Nel nome della madre

Di madre/padre in figli/e
di Roberto Pugliese
  • anteprima 2022

La genitorialità è una categoria della natura ricorrente nelle tematiche di numerose edizioni della Mostra. Senza risalire agli albori, la memoria rievoca ad esempio la pasoliniana Mamma Roma (1962), o addirittura il capolavoro di Pudovkin Mat’ (La madre, 1926), riproposto nella retrospettiva sovietica curata da Francesco Savio nel ‘63.

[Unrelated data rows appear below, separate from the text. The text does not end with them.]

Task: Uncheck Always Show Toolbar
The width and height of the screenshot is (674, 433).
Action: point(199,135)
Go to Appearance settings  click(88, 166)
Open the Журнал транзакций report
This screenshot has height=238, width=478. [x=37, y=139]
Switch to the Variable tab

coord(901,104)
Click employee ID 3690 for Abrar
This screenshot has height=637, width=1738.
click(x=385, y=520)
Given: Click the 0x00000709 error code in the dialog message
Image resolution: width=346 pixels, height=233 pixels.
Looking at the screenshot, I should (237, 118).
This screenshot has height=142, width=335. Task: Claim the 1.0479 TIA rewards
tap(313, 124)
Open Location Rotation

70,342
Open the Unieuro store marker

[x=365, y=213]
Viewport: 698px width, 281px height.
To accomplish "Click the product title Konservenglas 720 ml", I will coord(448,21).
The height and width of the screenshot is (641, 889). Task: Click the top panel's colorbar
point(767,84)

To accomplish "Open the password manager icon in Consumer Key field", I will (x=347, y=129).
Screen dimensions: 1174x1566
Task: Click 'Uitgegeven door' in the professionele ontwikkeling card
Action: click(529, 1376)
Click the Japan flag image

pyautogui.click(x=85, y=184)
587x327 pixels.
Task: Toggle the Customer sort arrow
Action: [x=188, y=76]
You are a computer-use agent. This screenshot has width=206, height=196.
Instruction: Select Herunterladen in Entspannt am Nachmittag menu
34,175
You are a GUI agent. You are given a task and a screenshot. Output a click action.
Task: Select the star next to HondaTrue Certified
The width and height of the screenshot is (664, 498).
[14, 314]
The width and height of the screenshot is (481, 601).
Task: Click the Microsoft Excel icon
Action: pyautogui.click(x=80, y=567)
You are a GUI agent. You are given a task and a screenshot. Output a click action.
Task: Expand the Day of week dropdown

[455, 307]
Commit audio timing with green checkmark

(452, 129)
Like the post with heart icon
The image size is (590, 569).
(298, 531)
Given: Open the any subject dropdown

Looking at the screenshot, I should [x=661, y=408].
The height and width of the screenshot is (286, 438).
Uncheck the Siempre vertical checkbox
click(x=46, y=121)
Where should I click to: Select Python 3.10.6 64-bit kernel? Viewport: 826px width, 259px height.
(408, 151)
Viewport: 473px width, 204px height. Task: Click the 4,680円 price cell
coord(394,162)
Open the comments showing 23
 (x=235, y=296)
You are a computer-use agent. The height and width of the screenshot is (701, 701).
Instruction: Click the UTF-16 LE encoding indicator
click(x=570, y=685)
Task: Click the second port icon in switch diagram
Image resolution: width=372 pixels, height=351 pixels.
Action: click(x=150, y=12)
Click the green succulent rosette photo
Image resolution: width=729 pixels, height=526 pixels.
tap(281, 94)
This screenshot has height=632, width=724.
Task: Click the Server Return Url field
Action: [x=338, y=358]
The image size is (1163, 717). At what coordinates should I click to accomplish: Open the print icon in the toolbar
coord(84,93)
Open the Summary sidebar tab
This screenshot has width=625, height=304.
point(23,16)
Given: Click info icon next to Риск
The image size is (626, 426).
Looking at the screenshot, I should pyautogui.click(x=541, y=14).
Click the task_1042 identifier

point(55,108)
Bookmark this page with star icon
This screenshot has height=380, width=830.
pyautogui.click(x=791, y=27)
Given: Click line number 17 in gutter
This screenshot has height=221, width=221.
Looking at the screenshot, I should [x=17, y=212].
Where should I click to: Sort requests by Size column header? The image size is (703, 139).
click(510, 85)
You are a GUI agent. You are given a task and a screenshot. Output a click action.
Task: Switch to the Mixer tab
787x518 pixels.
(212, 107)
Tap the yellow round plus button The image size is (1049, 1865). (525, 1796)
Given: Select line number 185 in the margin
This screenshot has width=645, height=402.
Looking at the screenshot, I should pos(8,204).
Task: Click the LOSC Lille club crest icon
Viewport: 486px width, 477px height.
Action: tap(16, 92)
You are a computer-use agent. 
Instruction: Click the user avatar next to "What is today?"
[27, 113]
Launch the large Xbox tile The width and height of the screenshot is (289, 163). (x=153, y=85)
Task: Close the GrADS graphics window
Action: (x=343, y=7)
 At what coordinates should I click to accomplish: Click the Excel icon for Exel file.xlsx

Più recentemente ricordiamo lo sconvolgente dittico Pietà e Moebius (2012 e ‘13) del compianto Kim Ki-duk (presente ora, dovuto omaggio postumo, Fuori Concorso con il suo ultimo film Kõne taevast- Call of God, il cui montaggio non è da lui firmato per la scomparsa improvvisa) o il delirante, apocalittico Madre! di Darren Aronofsky (2017).
Nella 79. edizione il tema è trasversale alle sezioni e pressoché invasivo. In Concorso proprio Aronofsky vi ritorna con The Whale, dal dramma di Samuel D. Hunter, stavolta indagando sulla tormentata paternità di un uomo afflitto da obesità e sul suo rapporto con la figlia adolescente (la Sadie Sink di Stranger Things). Il tragico mito di Medea, madre infanticida, aleggia invece in Saint Omer della franco-senegalese Alice Diop, cui si contrappone idealmente, dall’Iran, Shab, Dakheli, Divar (Beyond the Wall) di Vahid Jalilvand, dove una mamma cerca disperatamente il figlio di quattro anni smarritosi durante una manifestazione operaia. E se White Noise di Noah Baumbach, film d’apertura, L’immensità di Emanuele Crialese e (fuori concorso nella SIC) il francese Pinned Into a Dress di Gianluca Matarrese e Guillaume Thomas sembrano concretizzare l’aforisma tolstojano “Tutte le famiglie felici sono uguali, ogni famiglia infelice è infelice a modo suo”, in altre pellicole, come ad esempio En los márgenes (Orizzonti) dello spagnolo Juan Diego Botto, social thriller con Penélope Cruz (protagonista anche in Crialese), proprio nel recupero del ruolo genitoriale si aprono spiragli di speranza. La necessità di ritrovare un rapporto tra figlie non più giovani e madri anziane e sofferenti affiora poi sia nella ghost-story The Eternal Daughter di Joanna Hogg, che in Monica del nostro Andrea Pallaoro (lo si ricorderà per un altro straordinario ritratto al femminile, Hannah, 2017, Coppa Volpi a Charlotte Rampling). Quanto a Florian Zeller, dopo il suo folgorante esordio The Father con Anthony Hopkins ecco ora The Son, film in cui la comparsa di un adolescente problematico mina i difficili equilibri di un’altra famiglia (in)felice. Ragazze-madri, madri immigrate, figli in pericolo, padri celebri e superficiali popolano ancora Orizzonti, da Vera di Tizza Covi e Rainer Frimmel a Obet’ (Victim) di Michal Blaško, da Blanquita di Fernando Guzzoni a Aru Otoku (A Man) di Kei Ishikawa, mentre nelle Giornate degli Autori (declinate fortemente al femminile) Les damnés ne pleurent pas dell’anglo-marocchino Fyzal Boulifa celebra nel tormentato, ma necessario, legame madre-figlio l’unica via di salvezza per sopravvivere alle lacerazioni della contemporaneità.